#### [Passage shown]
+++

I-xii-4: Just as those who recite the Stotras singing the Bahispavamana hymn move along clasping one another’s hand, even so did the dogs move along. Then they sat down and began to pronounce ‘him’.
I-xii-5: ‘Om, let us eat ! Om, let us drink ! Om, may the (sun who is) god, Varuna, Prajapati and Savitir bring us food here. O Lord of food, bring food here, yea bring it, Om !’
 

I-xiii-1: Verily, this world is the syllable ‘hau’ (which is a Stobha), the air is the syllable ‘hai’, the moon is the syllable ‘atha’, the self is the syllable ‘iha’ and the fire is the syllable ‘I’.
I-xiii-2: The sun is the syllable ‘u’ (which is a Stobha), invocation is the syllable ‘e’ the Visvadevas are the syllable ‘auhoyi’, Prajapati is the syllable ‘him’, Prana is the Stobha ‘svara’, food is the Stobha ‘ya’ and Virat is the Stobha ‘vak’.

+++

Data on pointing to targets
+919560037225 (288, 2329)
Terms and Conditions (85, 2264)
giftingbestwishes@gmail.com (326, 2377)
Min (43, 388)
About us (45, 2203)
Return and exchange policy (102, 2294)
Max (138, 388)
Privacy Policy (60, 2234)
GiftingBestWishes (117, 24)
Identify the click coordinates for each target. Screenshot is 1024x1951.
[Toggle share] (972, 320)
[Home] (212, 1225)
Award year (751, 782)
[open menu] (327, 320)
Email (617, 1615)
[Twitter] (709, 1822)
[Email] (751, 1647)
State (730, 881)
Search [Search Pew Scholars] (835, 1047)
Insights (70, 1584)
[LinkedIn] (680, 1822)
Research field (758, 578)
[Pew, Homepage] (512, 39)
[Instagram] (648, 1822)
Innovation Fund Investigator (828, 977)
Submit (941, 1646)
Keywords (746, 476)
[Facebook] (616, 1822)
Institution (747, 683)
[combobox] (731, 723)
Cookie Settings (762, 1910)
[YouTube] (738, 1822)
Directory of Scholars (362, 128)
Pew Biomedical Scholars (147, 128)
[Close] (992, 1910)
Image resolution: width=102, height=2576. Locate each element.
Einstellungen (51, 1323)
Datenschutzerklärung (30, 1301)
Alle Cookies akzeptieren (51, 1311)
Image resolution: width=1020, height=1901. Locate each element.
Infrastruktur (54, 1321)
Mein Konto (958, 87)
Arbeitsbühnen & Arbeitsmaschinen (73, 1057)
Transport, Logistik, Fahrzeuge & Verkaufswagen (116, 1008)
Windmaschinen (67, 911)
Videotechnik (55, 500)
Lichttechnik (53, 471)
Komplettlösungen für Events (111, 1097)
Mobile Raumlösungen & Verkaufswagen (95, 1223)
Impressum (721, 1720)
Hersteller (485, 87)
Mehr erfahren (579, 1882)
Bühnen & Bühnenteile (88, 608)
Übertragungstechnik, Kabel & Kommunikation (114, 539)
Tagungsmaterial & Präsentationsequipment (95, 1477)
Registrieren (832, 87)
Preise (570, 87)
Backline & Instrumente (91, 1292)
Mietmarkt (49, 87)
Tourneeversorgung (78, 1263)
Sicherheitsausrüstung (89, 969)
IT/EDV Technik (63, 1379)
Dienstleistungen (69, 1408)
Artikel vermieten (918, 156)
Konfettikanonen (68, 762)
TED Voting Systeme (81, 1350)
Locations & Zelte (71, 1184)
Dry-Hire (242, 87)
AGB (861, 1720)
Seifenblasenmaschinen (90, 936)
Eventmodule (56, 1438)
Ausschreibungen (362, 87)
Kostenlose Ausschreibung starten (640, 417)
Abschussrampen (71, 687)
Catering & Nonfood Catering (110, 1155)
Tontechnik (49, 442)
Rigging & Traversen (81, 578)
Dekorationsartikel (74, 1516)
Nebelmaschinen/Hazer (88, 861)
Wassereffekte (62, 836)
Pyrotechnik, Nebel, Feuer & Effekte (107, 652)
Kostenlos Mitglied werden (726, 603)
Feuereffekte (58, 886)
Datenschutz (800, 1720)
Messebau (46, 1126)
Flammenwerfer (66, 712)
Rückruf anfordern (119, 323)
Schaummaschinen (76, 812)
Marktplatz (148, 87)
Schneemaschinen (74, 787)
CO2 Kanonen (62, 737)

+++

Reproduce the passage about the Stobha syllables word for word, from "I-xii-4: Just as" to "to pronounce ‘him’.". Rely only on the passage about the Stobha syllables.

#### [Output below]
I-xii-4: Just as those who recite the Stotras singing the Bahispavamana hymn move along clasping one another’s hand, even so did the dogs move along. Then they sat down and began to pronounce ‘him’.